EXERCISE DIRECTIONS ▸ Check the listing below line by line and report how many lines hold "user", with no other words.

Content starts

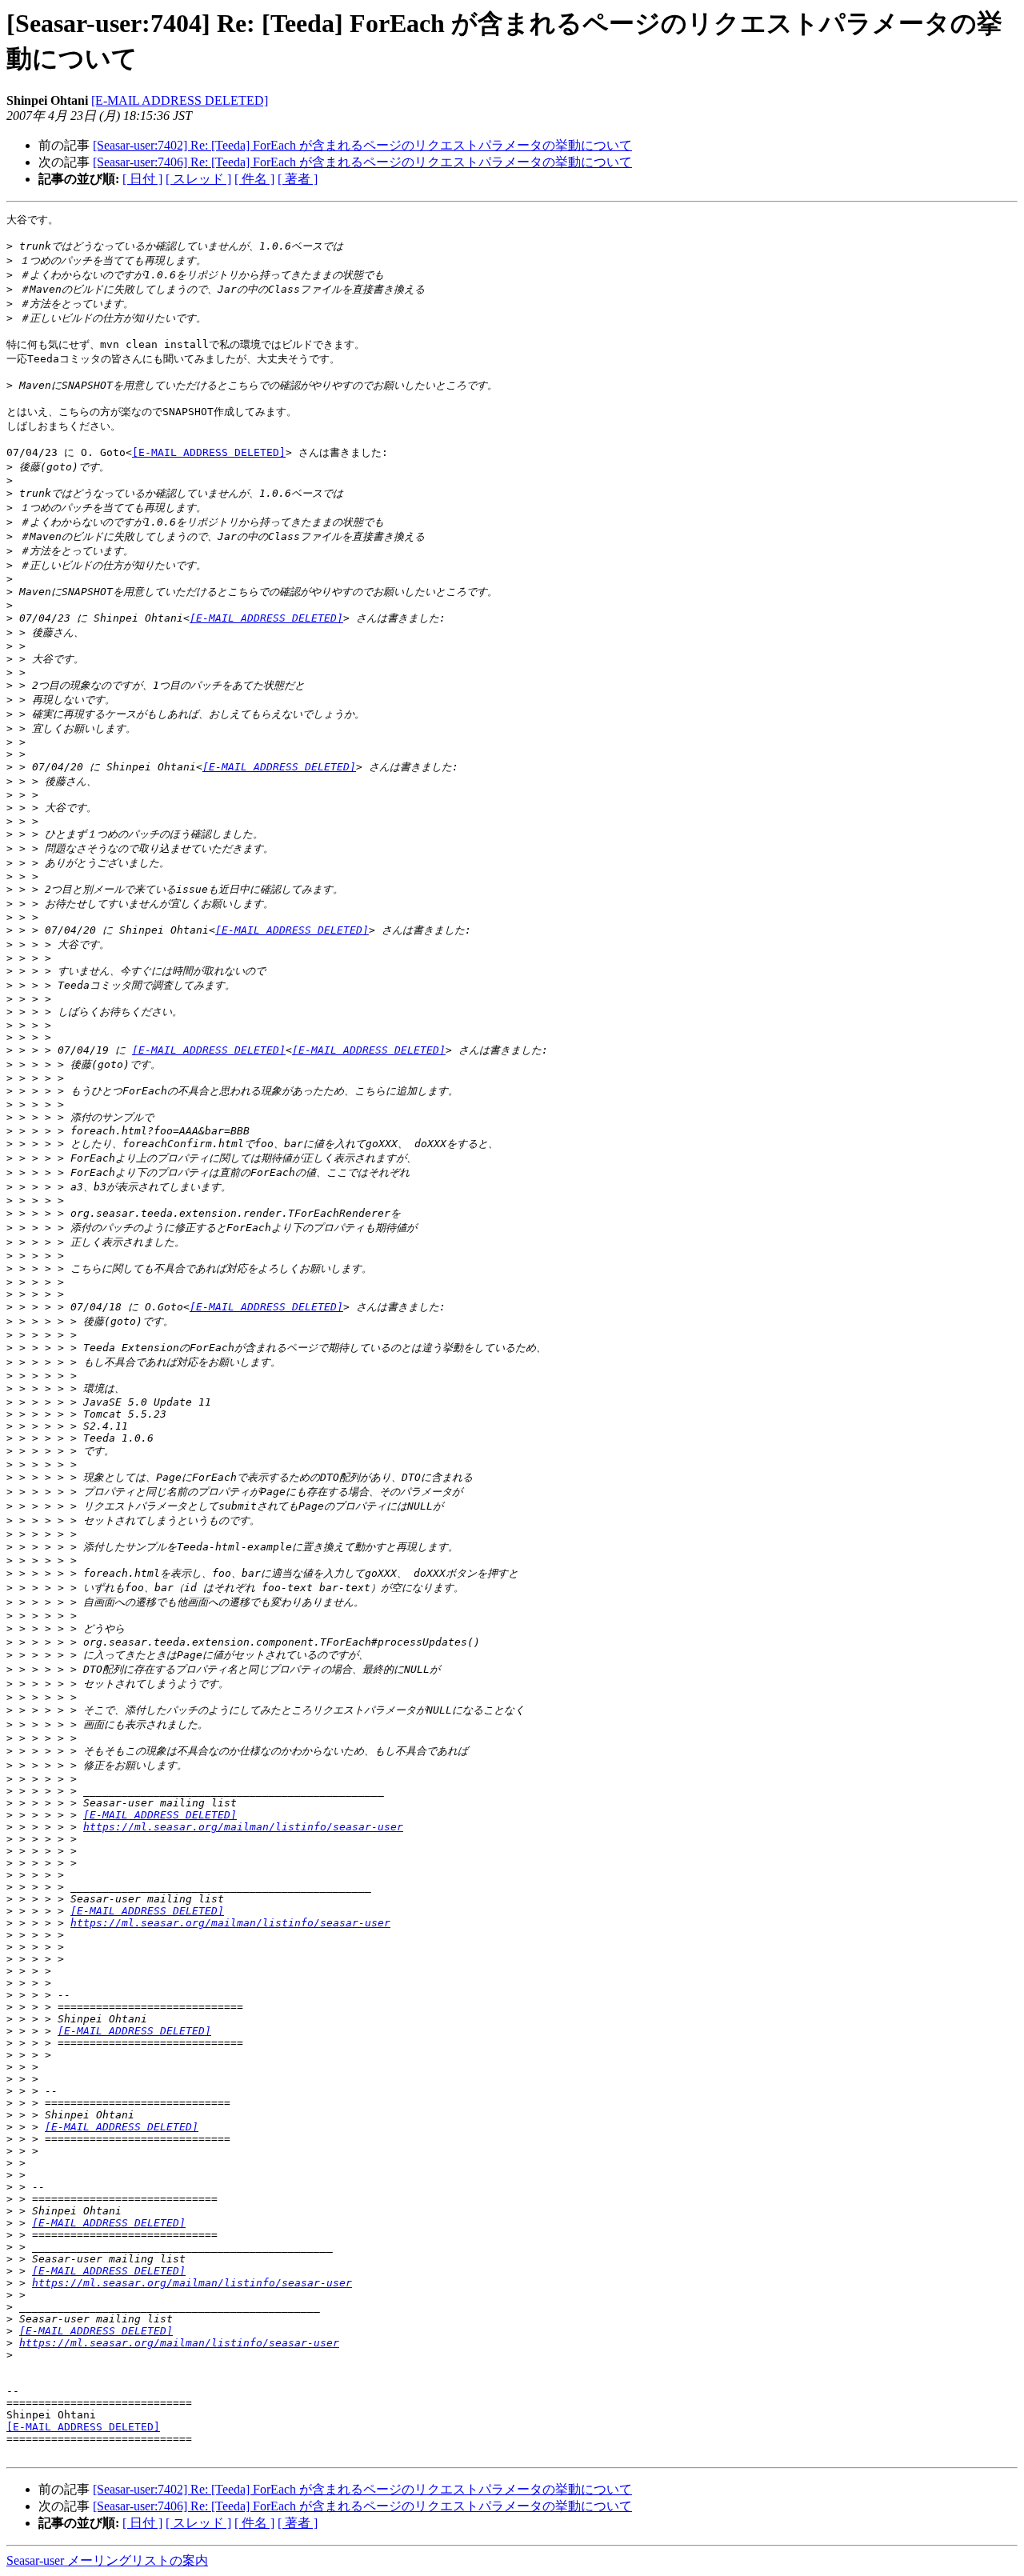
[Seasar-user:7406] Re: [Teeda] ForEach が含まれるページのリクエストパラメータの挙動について (362, 162)
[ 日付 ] (142, 179)
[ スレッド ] (198, 179)
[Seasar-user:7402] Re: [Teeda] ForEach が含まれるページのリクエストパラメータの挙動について (362, 145)
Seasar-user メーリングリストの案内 (107, 2560)
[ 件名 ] (254, 179)
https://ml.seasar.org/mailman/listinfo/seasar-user (243, 1827)
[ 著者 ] (298, 179)
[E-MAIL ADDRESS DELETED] (179, 100)
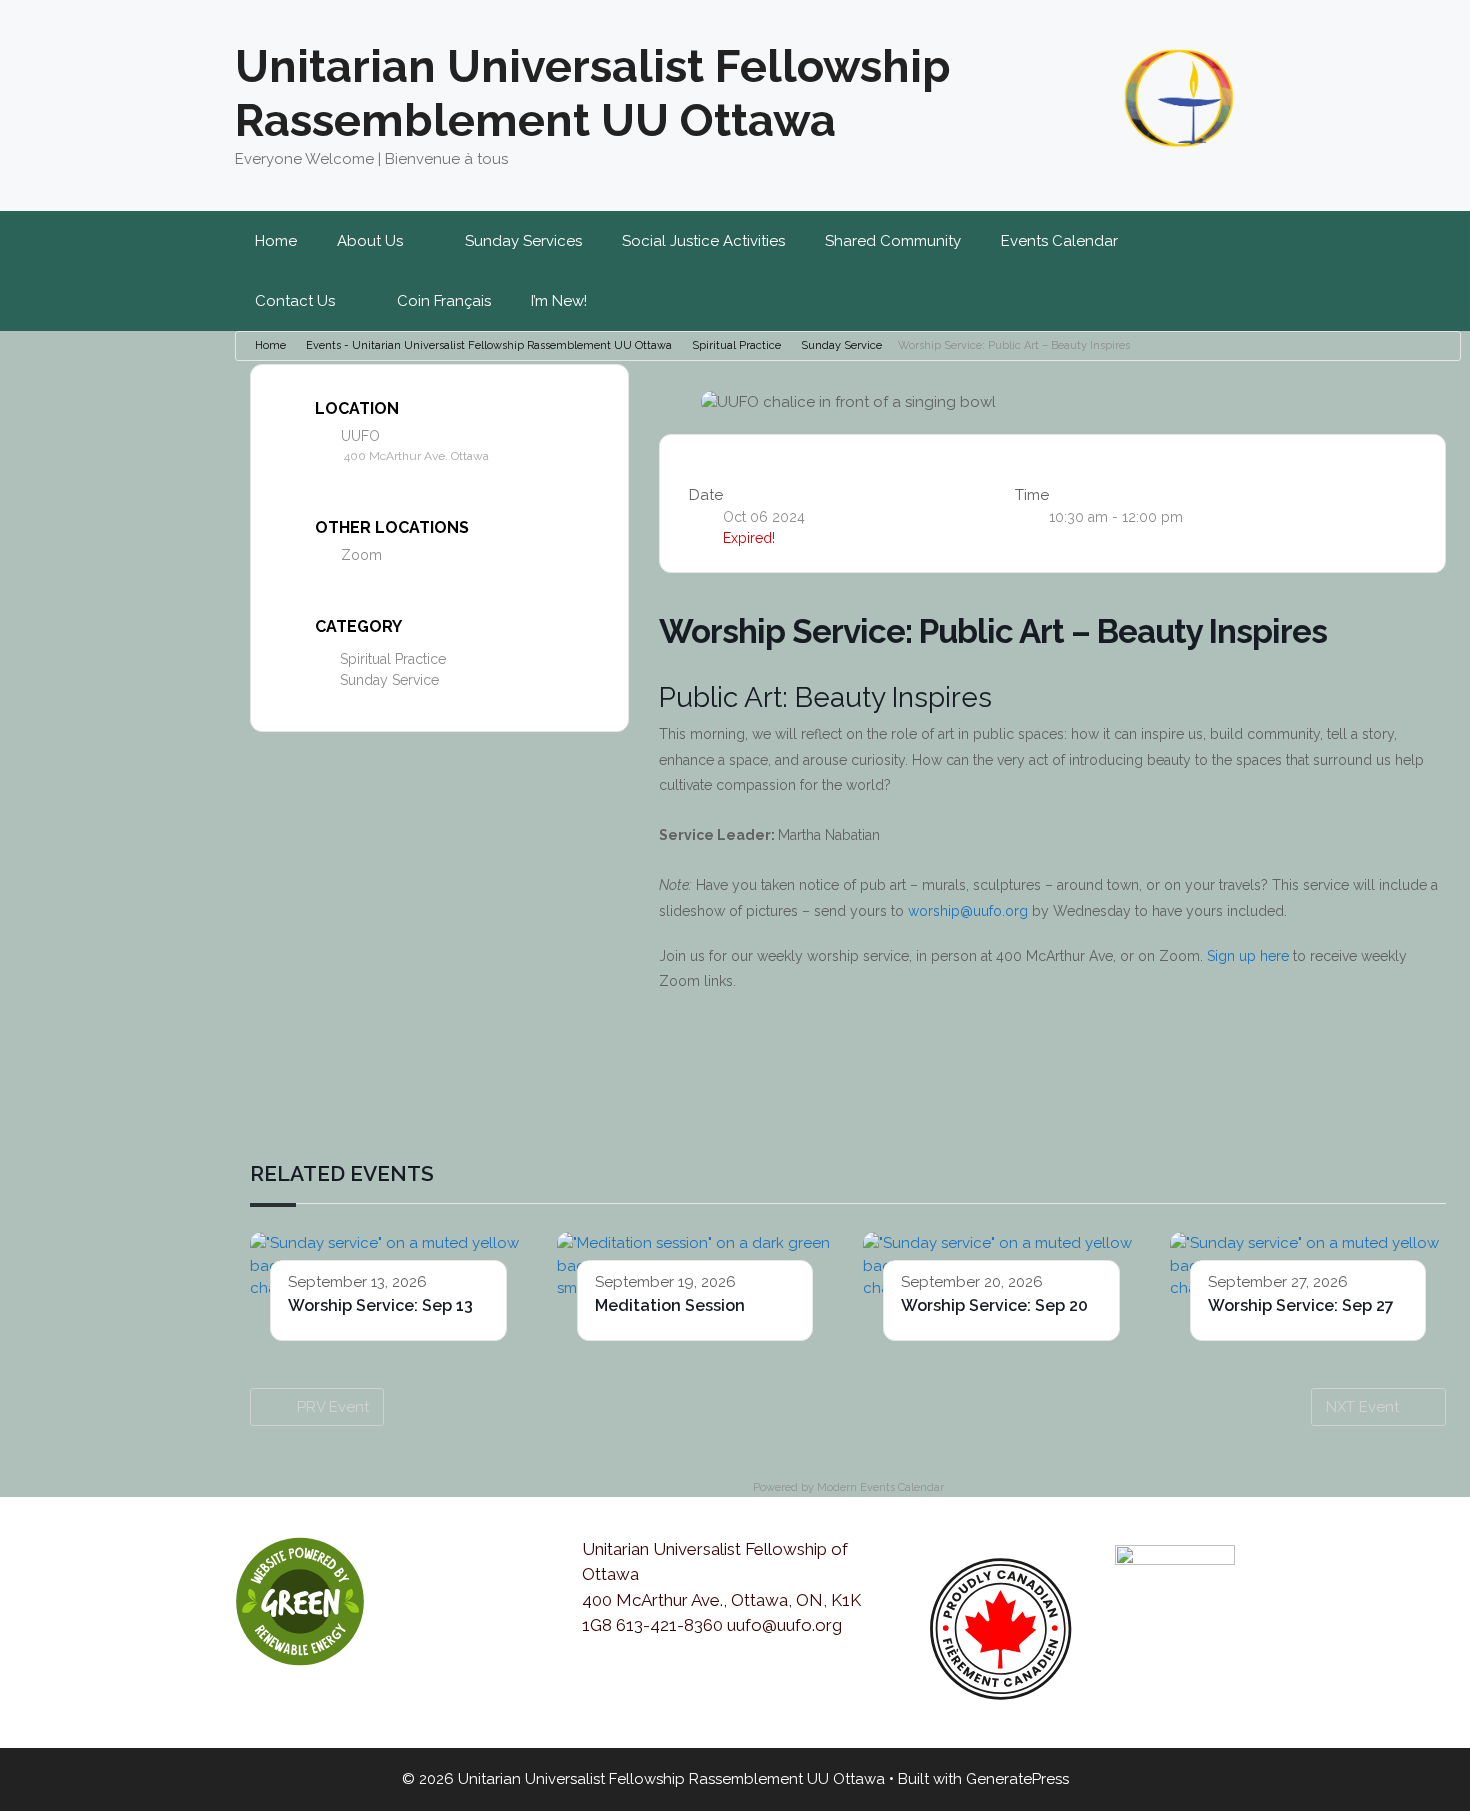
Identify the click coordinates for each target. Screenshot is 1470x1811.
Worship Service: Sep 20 (994, 1305)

Content ends

WRITTEN ANSWER ▸ 4